The system works better for garbage men than taxpayers. Over the past three years, the Department of Public Works (DPW) has averaged a whopping $1 million in overtime outlays, mostly because of faulty and poorly maintained equipment.

Diagnosing problems like DPW’s overtime habit requires all the managerial acumen of a GED student. Yet the control board has employed an army of high-priced MBAs to expose all the inefficiencies in the District bureaucracy. Thus far, the board’s consultants have managed to gobble up $6.5 million in public money, generating reams and reams of reports that all bear the same bottom line: It’s management, stupid.

But we knew that.

“Sometimes I just want to stand up and scream at them,” says Ward 5 Councilmember Harry Thomas. Last week, Thomas met with a group of control board consultants who had prepared a management report on DPW, which Thomas oversees as head of the D.C. Council’s committee on public works. “They said we need new trucks, and I was thinking, ‘I was saying that six years ago.’”

Other recommendations rang familiar to Thomas. The consultants recommended “realigning” trash routes; Thomas recommended “redesigning” them years ago. The consultants advised DPW to collect fees for underground cable and estimated that the agency could collect “several million dollars”; Thomas made the same recommendation and put the figure at $7 million. The consultants said to “stabilize” and “fix” the computers at the motor vehicles bureau; Thomas said to “replace and modernize” them. And so on. (See chart.)

The control board could have saved some hassle—not to mention taxpayer money—by checking out the existing literature on the agency’s problems. But it never knocked. “The consultants didn’t have guts enough to come to this committee,” says Thomas. “They didn’t talk to [my staff], to me—they didn’t talk to anybody.”

Thomas would have been even more pissed off if the consultants had plagiarized his committee’s recommendations. That’s basically how members of the now-defunct Business Regulatory Reform Commission (BRRC) feel.

In the summer of 1996, Mayor Marion Barry stacked BRRC with a group of local business types to plot an overhaul of the city’s archaic business regulations.
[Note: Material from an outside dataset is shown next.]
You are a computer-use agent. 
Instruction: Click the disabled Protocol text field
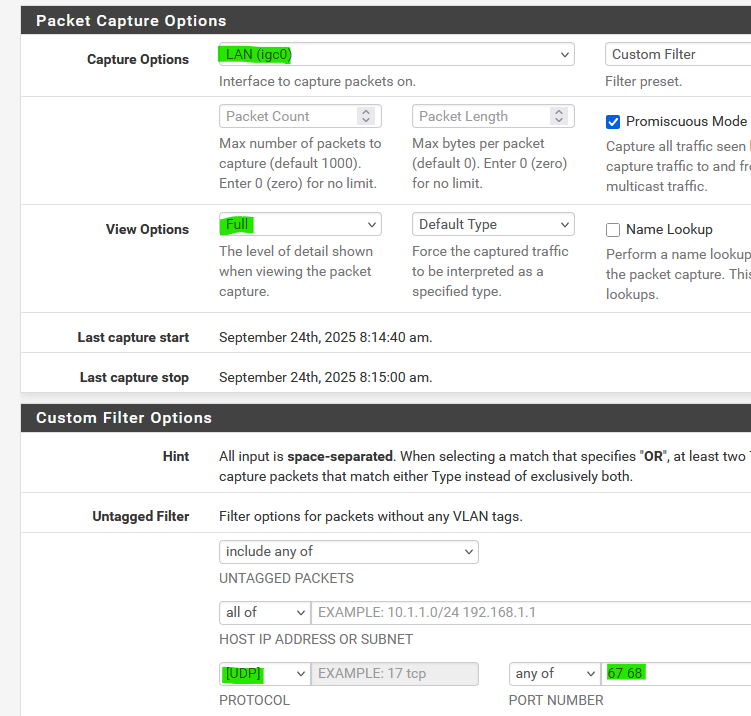pyautogui.click(x=395, y=673)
In a startling break from local tradition, BRRC actually held regular meetings, studied the regulations, and wrangled over recommendations for improving the system. In September, the commission released the result, a massive report brimming with analysis and 120 regulatory reform proposals. “This was a comprehensive look at the whole business environment in the District of Columbia,” says Douglas Patton, an attorney with Patton & Co. LLC and chair of BRRC.

After BRRC issued its recommendations, At-Large Councilmember Harold Brazil, who heads the council’s committee on consumer and regulatory affairs, organized several task forces to translate the recommendations into a bill. The task forces recently finished their work, which Brazil presented to the council this week.
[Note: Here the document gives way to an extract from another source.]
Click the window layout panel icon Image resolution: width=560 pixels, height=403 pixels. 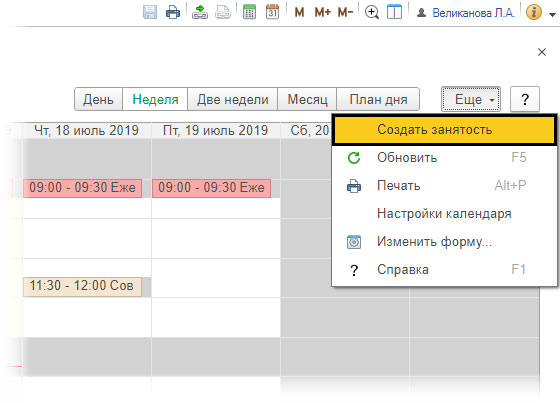pos(395,13)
“We worked for four weeks on this project, on our own time,” says Larry Mirel, a downtown attorney who headed one of the task forces.

Somewhere along the line, though, the control board decided it needed to pay someone to do the same job and signed a contract with top-flight law firm Holland & Knight to execute the board’s very own business regulatory reform project. According to Holland & Knight attorney Dennis Horn, the project has a number of objectives, including to identify regulations that unnecessarily frustrate businesses or block services to consumers.

“That was our main mission,” says Patton. “I thought we did a pretty good job of it.”

True, but with one distinction: Patton and his cohorts on BRRC did their work for free; Holland & Knight is getting $753,011 plus up to $77,000 in expenses. “My God,” says Patton. “That’s a fair amount of change.”

Control board executive director John Hill says Holland & Knight’s mission is in fact much broader than BRRC’s. “They’re taking a look at all regulations and then addressing problems in regulations that affect management efficiency, delivery of efficient services, the business environment, and quality of life for residents of the District of Columbia,” says Hill.

That’s a lot of efficiency, delivery, and quality to review by Jan. 12, when Holland & Knight’s report is due. “In that period of time, the only thing they can do is go back and see what everyone else has done and regurgitate it,” says a member of Brazil’s task force who asked to remain anonymous.

Hill notes that Congress—in the legislation that gave the board direct control of nine D.C. agencies—stipulated that the board review the BRRC recommendations. The legislation did not, however, require the board to dish out $753,011 in the process.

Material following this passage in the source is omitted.